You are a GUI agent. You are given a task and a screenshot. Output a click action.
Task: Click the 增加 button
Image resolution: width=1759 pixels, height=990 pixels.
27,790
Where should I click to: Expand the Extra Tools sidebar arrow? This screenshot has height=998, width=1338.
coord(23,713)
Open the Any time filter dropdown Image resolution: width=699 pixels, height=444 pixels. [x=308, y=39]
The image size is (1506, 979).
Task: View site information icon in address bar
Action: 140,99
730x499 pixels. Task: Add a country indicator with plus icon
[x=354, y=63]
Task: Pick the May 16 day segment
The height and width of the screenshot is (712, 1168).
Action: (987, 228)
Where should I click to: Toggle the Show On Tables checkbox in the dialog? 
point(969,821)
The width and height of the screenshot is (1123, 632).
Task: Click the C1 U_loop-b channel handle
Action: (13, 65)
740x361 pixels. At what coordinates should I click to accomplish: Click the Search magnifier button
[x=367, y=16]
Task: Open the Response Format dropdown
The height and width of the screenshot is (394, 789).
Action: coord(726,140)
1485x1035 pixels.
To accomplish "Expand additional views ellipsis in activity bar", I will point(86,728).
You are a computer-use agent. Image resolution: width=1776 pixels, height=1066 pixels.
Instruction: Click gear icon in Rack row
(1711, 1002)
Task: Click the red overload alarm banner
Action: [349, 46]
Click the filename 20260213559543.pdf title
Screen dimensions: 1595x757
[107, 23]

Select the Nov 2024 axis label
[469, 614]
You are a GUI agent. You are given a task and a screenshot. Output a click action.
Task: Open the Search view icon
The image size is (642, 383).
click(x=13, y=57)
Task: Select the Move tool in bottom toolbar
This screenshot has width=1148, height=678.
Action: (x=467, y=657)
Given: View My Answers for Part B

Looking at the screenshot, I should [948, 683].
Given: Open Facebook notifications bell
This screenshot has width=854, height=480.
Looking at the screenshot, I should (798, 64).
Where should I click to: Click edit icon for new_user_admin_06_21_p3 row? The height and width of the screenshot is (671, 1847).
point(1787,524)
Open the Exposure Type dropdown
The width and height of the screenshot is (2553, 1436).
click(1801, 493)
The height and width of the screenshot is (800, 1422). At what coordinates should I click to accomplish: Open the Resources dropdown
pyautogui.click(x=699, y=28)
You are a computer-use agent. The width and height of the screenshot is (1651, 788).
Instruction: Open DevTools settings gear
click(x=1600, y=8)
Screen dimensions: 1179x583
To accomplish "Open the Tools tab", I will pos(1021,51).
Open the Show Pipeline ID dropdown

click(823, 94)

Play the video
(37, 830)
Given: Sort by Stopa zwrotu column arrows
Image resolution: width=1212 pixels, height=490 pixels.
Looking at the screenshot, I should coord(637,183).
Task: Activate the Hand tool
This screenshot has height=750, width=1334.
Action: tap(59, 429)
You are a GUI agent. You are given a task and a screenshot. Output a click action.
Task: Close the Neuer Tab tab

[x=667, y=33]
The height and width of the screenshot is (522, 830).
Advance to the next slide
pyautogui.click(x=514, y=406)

YOUR TASK – Copy out the records above exactly.

RESPONSE –
You are a GUI agent. You are given a task and a screenshot. Output a click action.
Task: Click the 增加 button
Image resolution: width=1759 pixels, height=990 pixels.
27,790
Where should I click to: Expand the Extra Tools sidebar arrow? This screenshot has height=998, width=1338.
coord(23,713)
Open the Any time filter dropdown Image resolution: width=699 pixels, height=444 pixels. [x=308, y=39]
The image size is (1506, 979).
Task: View site information icon in address bar
Action: 140,99
730x499 pixels. Task: Add a country indicator with plus icon
[x=354, y=63]
Task: Pick the May 16 day segment
The height and width of the screenshot is (712, 1168).
Action: (987, 228)
Where should I click to: Toggle the Show On Tables checkbox in the dialog? 
point(969,821)
The width and height of the screenshot is (1123, 632).
Task: Click the C1 U_loop-b channel handle
Action: (13, 65)
740x361 pixels. At what coordinates should I click to accomplish: Click the Search magnifier button
[x=367, y=16]
Task: Open the Response Format dropdown
The height and width of the screenshot is (394, 789).
Action: coord(726,140)
1485x1035 pixels.
To accomplish "Expand additional views ellipsis in activity bar", I will point(86,728).
You are a computer-use agent. Image resolution: width=1776 pixels, height=1066 pixels.
Instruction: Click gear icon in Rack row
(1711, 1002)
Task: Click the red overload alarm banner
Action: [349, 46]
Click the filename 20260213559543.pdf title
Screen dimensions: 1595x757
[107, 23]

Select the Nov 2024 axis label
[469, 614]
You are a GUI agent. You are given a task and a screenshot. Output a click action.
Task: Open the Search view icon
The image size is (642, 383).
click(x=13, y=57)
Task: Select the Move tool in bottom toolbar
This screenshot has width=1148, height=678.
Action: (x=467, y=657)
Given: View My Answers for Part B

Looking at the screenshot, I should [948, 683].
Given: Open Facebook notifications bell
This screenshot has width=854, height=480.
Looking at the screenshot, I should (798, 64).
Where should I click to: Click edit icon for new_user_admin_06_21_p3 row? The height and width of the screenshot is (671, 1847).
point(1787,524)
Open the Exposure Type dropdown
The width and height of the screenshot is (2553, 1436).
click(1801, 493)
The height and width of the screenshot is (800, 1422). At what coordinates should I click to accomplish: Open the Resources dropdown
pyautogui.click(x=699, y=28)
You are a computer-use agent. The width and height of the screenshot is (1651, 788).
Instruction: Open DevTools settings gear
click(x=1600, y=8)
Screen dimensions: 1179x583
To accomplish "Open the Tools tab", I will pos(1021,51).
Open the Show Pipeline ID dropdown

click(823, 94)

Play the video
(37, 830)
Given: Sort by Stopa zwrotu column arrows
Image resolution: width=1212 pixels, height=490 pixels.
Looking at the screenshot, I should coord(637,183).
Task: Activate the Hand tool
This screenshot has height=750, width=1334.
Action: tap(59, 429)
You are a GUI agent. You are given a task and a screenshot. Output a click action.
Task: Close the Neuer Tab tab

[x=667, y=33]
The height and width of the screenshot is (522, 830).
Advance to the next slide
pyautogui.click(x=514, y=406)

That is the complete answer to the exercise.